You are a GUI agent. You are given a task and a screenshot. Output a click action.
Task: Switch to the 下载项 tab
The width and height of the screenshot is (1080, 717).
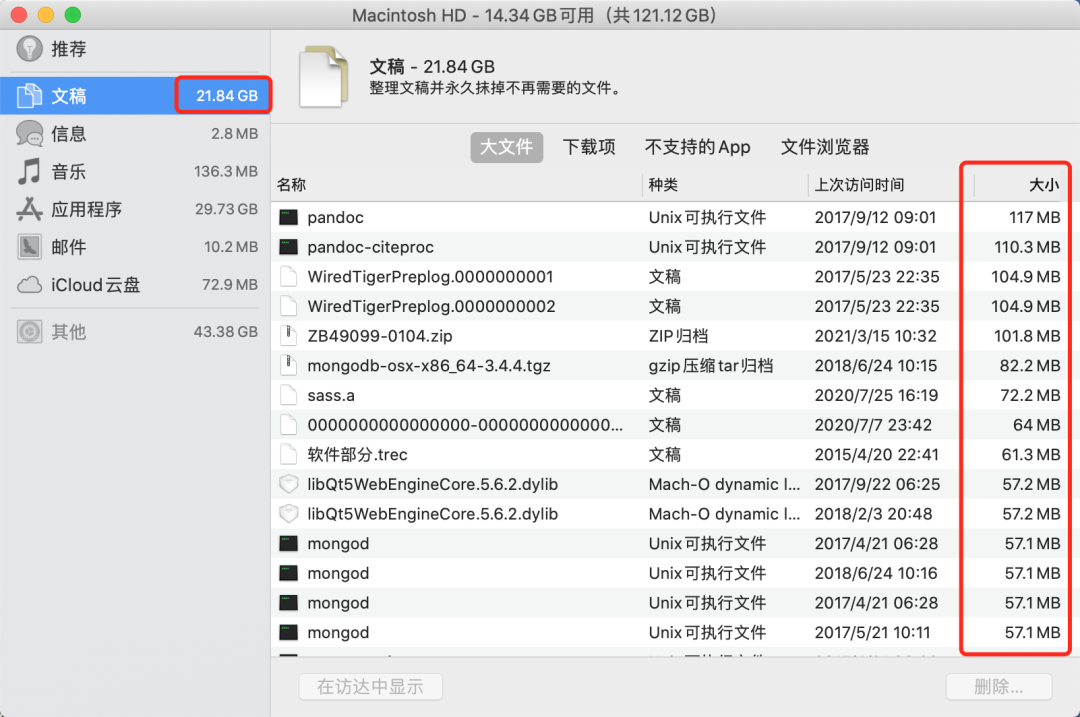tap(589, 147)
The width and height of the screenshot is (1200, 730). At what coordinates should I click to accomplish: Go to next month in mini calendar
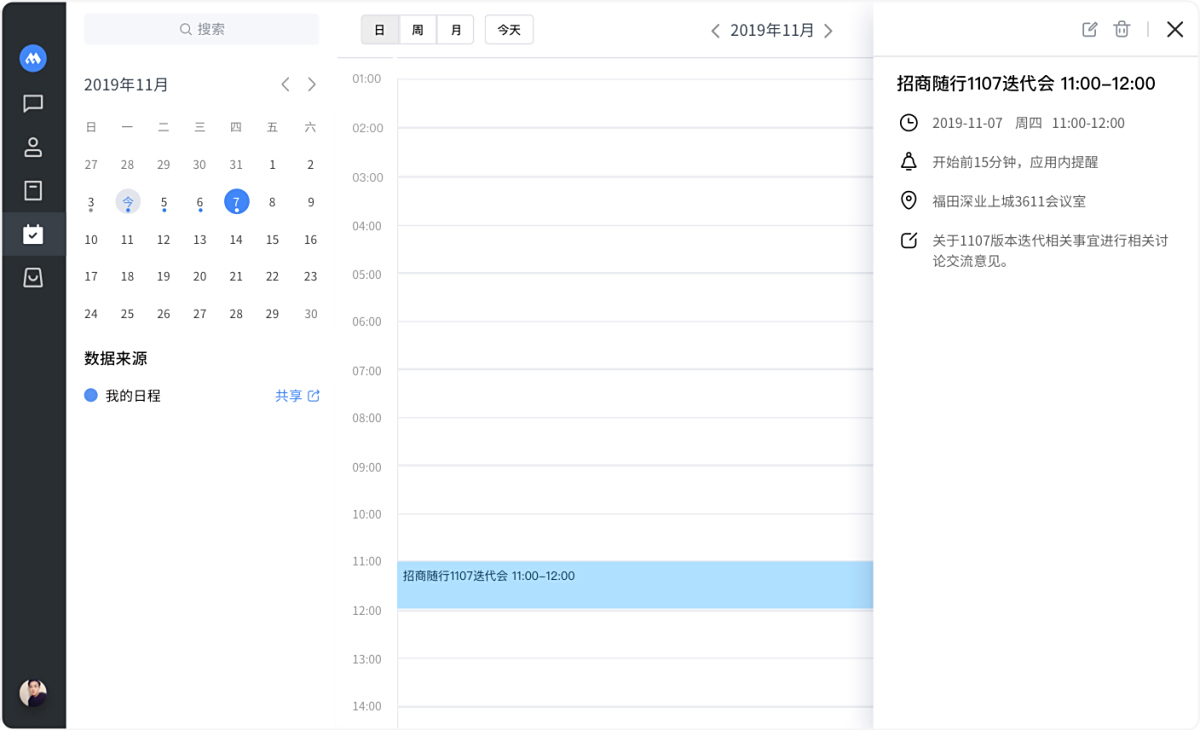312,85
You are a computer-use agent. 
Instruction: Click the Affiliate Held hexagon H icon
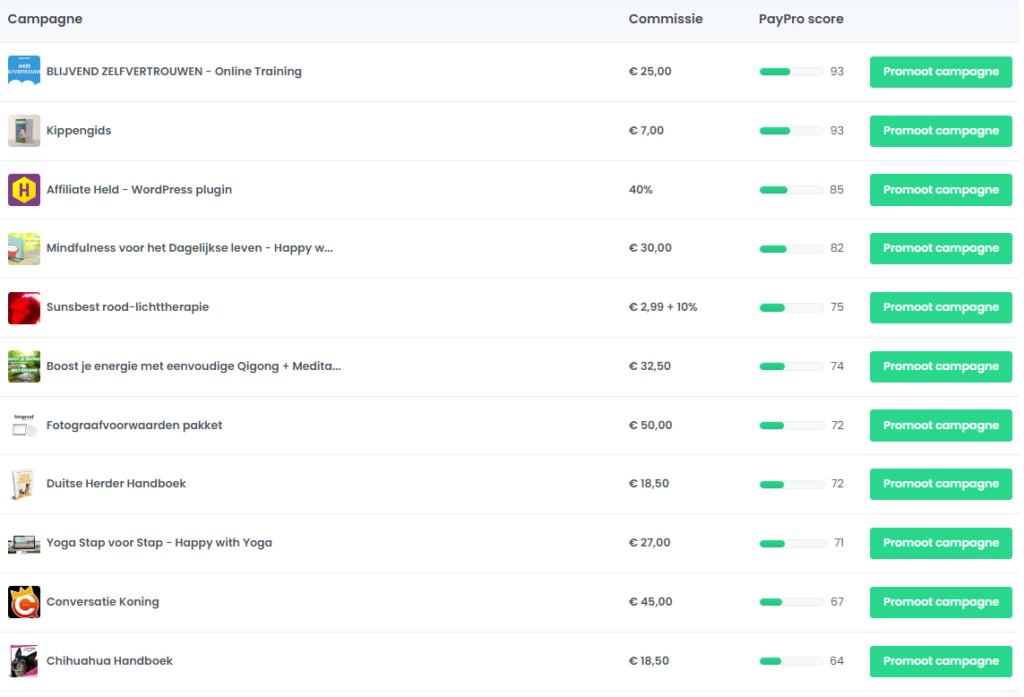24,190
· · ·
**The request**:
Rewrite every line of the records above as a numbered list, dropping any blank lines and leaving out the pictures.

**Exercise response**:
1. You are a GUI agent. You are given a task and a screenshot. Output a click action.
2. Task: Switch to the 下载项 tab
3. The width and height of the screenshot is (1080, 717).
4. tap(589, 147)
5. The width and height of the screenshot is (1200, 730). At what coordinates should I click to accomplish: Go to next month in mini calendar
6. 312,85
7. You are a computer-use agent. 
8. Instruction: Click the Affiliate Held hexagon H icon
9. 24,190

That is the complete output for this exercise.